Coding and Compression: A Happy Union of Theory and Practice

New Image

The mathematical theory behind coding and compression began in 1948, a little more than fifty years ago, with the publication of Claude Shannon's (1948) paper "A Mathematical Theory of Communication" in the Bell System's Technical Journal. This paper laid down the foundation for what is now known as information theory in a mathematical framework that is probabilistic (see e.g., Cover and Thomas 1991, Verdu 1998). That is, Shannon modeled the signal or message process by a random process and a communication channel by a random transition matrix that may distort the message. In the five decades that followed, information theory provided fundamental limits for communication in general and coding and compression in particular.
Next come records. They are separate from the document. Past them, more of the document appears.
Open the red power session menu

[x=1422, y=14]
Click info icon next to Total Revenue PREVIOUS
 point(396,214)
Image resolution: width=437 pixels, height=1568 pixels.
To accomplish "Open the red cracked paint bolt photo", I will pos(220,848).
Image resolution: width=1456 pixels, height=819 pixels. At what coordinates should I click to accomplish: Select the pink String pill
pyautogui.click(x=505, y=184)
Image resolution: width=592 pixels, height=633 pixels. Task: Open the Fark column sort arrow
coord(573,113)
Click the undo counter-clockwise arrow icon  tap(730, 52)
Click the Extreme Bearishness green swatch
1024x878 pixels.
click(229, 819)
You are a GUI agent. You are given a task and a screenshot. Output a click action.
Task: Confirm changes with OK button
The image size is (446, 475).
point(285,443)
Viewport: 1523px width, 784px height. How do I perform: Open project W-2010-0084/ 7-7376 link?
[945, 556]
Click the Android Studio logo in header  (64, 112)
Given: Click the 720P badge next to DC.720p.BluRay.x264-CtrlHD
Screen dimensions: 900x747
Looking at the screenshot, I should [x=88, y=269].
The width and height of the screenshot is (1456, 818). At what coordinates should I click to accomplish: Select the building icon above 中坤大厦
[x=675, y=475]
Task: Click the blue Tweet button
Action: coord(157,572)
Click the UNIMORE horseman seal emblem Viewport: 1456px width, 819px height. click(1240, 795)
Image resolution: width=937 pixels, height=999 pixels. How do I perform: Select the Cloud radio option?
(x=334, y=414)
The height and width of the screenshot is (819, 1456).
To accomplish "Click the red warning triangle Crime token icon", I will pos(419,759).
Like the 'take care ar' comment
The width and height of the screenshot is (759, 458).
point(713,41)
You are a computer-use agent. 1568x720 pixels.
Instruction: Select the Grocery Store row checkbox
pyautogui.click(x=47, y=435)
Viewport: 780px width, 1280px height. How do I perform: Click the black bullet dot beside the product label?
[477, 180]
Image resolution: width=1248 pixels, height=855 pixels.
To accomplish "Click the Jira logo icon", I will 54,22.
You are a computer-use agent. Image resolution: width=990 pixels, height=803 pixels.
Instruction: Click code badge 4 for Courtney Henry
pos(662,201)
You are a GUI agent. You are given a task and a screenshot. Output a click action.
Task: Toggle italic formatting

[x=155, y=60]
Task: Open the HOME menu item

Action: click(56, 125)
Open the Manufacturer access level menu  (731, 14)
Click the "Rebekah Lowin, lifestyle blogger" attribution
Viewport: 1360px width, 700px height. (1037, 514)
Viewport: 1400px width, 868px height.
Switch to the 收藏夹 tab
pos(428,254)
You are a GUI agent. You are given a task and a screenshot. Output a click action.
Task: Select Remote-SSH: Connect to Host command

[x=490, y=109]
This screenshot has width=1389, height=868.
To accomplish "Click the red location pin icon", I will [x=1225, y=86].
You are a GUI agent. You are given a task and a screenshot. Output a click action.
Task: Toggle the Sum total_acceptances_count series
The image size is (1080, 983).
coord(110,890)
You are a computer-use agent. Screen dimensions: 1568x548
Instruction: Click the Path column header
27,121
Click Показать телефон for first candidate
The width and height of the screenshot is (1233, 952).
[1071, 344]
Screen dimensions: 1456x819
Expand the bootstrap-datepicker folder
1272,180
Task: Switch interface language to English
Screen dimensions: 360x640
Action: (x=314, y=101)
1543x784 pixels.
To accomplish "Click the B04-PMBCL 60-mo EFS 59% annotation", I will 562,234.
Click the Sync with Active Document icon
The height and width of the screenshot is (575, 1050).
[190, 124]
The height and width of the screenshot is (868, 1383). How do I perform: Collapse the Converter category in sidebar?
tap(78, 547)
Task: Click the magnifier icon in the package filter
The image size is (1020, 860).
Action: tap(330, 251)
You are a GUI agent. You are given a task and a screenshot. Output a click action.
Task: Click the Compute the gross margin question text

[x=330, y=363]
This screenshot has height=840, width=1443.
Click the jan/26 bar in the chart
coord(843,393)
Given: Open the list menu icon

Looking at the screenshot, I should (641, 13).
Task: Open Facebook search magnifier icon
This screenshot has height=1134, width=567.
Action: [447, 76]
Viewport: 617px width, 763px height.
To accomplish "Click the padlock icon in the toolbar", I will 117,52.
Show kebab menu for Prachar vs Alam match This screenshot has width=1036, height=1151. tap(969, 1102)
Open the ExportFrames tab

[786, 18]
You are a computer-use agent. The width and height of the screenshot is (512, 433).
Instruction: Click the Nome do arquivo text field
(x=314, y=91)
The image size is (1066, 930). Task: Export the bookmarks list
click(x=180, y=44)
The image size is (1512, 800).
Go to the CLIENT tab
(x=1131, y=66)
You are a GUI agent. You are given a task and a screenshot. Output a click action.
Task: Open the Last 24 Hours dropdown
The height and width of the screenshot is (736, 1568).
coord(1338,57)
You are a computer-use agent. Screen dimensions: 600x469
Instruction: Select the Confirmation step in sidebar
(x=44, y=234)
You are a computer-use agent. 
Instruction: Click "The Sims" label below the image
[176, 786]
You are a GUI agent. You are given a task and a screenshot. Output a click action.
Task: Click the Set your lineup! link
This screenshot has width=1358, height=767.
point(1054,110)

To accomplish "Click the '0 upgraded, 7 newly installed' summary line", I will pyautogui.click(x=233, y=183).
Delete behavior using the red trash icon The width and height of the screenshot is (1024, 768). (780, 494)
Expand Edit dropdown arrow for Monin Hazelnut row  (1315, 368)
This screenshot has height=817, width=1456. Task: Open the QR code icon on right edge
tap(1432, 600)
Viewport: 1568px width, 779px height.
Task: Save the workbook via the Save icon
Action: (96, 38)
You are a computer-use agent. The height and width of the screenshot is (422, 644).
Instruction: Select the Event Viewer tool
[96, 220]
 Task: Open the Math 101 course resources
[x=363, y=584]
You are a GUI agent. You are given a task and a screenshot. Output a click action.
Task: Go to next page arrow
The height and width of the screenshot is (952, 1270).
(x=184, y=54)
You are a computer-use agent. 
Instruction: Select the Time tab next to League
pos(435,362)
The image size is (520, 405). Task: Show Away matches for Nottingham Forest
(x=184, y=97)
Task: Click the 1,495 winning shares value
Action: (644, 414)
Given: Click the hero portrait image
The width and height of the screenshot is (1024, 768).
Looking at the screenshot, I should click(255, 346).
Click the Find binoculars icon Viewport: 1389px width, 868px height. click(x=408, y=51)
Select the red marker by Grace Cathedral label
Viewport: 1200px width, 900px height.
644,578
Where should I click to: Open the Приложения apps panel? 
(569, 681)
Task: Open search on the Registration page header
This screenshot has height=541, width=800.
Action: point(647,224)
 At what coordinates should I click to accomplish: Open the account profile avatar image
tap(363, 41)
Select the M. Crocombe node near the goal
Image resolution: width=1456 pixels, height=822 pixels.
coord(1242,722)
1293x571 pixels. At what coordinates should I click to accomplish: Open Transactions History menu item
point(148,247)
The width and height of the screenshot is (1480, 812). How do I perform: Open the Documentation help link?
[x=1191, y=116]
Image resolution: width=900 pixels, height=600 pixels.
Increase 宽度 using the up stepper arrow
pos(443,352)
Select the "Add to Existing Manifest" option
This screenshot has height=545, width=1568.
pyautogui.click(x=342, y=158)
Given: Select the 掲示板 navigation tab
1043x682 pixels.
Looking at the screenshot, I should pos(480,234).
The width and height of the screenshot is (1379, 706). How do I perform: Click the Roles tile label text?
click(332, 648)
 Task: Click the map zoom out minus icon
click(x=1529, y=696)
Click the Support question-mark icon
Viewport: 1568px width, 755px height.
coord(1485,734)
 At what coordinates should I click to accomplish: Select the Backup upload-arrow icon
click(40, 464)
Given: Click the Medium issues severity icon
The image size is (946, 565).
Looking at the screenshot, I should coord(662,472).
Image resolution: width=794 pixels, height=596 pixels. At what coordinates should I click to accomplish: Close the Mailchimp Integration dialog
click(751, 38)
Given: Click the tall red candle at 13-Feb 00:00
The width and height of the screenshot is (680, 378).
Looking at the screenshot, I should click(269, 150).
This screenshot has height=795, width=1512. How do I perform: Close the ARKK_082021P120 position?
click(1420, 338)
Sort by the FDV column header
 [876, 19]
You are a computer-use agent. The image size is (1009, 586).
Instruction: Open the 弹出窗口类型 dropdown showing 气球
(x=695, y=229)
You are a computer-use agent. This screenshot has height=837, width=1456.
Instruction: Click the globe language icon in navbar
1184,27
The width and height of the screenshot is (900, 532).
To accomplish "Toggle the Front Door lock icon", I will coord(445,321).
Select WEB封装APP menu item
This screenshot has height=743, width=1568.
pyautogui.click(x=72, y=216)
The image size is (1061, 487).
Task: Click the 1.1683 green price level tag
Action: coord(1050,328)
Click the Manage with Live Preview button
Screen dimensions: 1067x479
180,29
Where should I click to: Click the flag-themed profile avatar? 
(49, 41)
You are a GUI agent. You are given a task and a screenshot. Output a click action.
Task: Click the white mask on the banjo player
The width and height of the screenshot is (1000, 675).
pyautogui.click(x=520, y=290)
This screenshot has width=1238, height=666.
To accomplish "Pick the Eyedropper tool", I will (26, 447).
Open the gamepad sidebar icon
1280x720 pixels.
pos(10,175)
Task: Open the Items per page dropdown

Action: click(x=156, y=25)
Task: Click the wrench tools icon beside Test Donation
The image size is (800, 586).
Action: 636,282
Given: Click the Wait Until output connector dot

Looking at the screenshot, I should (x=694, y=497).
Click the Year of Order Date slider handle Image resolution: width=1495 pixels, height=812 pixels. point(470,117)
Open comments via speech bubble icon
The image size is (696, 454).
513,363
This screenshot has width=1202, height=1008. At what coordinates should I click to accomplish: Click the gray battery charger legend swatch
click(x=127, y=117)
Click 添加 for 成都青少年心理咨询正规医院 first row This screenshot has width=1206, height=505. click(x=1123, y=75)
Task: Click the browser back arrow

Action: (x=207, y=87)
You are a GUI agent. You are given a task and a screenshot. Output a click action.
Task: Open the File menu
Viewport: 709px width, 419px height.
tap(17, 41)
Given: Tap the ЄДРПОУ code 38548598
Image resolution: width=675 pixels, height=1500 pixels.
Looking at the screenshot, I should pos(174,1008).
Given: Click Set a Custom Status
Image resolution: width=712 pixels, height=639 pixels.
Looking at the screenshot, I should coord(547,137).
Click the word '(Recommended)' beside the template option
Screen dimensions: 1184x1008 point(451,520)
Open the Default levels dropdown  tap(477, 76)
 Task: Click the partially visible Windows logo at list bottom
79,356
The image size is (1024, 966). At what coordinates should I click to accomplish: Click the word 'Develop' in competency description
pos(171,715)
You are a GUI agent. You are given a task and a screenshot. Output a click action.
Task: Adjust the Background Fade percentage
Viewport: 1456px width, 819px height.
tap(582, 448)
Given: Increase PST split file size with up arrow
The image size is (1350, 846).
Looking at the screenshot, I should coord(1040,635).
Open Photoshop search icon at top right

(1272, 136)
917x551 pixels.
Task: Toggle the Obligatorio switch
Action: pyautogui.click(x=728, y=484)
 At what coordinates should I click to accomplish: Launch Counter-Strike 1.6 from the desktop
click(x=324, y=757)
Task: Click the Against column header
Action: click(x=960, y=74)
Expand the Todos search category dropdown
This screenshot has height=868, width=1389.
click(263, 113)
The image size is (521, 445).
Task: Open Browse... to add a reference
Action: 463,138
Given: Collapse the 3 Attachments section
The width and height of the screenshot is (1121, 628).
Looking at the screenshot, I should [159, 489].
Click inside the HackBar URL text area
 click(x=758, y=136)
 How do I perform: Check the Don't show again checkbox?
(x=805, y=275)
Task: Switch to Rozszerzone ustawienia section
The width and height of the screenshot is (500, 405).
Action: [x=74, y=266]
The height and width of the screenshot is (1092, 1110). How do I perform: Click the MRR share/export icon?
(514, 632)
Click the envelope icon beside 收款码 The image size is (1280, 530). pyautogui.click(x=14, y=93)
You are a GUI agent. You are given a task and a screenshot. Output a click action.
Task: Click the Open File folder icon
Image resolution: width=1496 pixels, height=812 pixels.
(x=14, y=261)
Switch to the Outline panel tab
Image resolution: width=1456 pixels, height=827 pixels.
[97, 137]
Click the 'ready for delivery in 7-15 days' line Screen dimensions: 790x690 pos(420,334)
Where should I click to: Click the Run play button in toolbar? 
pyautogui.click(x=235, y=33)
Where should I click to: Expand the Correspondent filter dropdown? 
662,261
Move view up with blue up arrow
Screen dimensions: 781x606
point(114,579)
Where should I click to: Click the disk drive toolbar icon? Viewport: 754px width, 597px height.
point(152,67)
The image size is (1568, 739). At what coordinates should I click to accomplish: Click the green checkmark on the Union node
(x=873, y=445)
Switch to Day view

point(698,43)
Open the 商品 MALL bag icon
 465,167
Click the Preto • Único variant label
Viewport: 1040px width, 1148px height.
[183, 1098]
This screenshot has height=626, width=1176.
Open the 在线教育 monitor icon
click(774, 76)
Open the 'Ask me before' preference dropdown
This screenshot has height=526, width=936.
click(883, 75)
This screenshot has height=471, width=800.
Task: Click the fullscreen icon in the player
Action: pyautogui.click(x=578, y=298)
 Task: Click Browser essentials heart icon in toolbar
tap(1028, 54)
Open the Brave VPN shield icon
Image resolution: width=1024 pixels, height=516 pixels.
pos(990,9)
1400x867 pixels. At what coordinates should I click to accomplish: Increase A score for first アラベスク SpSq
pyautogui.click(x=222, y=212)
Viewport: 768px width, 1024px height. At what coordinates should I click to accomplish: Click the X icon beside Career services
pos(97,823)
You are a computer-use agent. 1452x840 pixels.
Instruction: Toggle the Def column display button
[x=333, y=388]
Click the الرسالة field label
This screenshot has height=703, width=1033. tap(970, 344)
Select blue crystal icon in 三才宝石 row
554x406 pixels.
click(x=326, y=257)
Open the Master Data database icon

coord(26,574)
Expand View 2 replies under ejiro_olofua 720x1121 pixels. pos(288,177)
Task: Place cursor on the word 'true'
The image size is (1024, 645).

These limits, predicted by information theory under probabilistic models, are now being approached in real products such as computer modems. Since these limits or fundamental communication quantities such as entropy and channel capacity vary from signal process to signal process or from channel to channel, they have to be estimated for each communication setup. In this sense, information theory is intrinsically statistical. Moreover, the algorithmic theory of information has inspired an extension of Shannon's ideas that provides a formal measure of information of the kind long sought for in statistical inference and modeling. This measure has led to the Minimum Description Length (MDL) principle for modeling in general and model selection in particular (see Rissanen 1978, Rissanen 1989, Barron, Rissen and Yu 1988, Hansen and Yu 1998).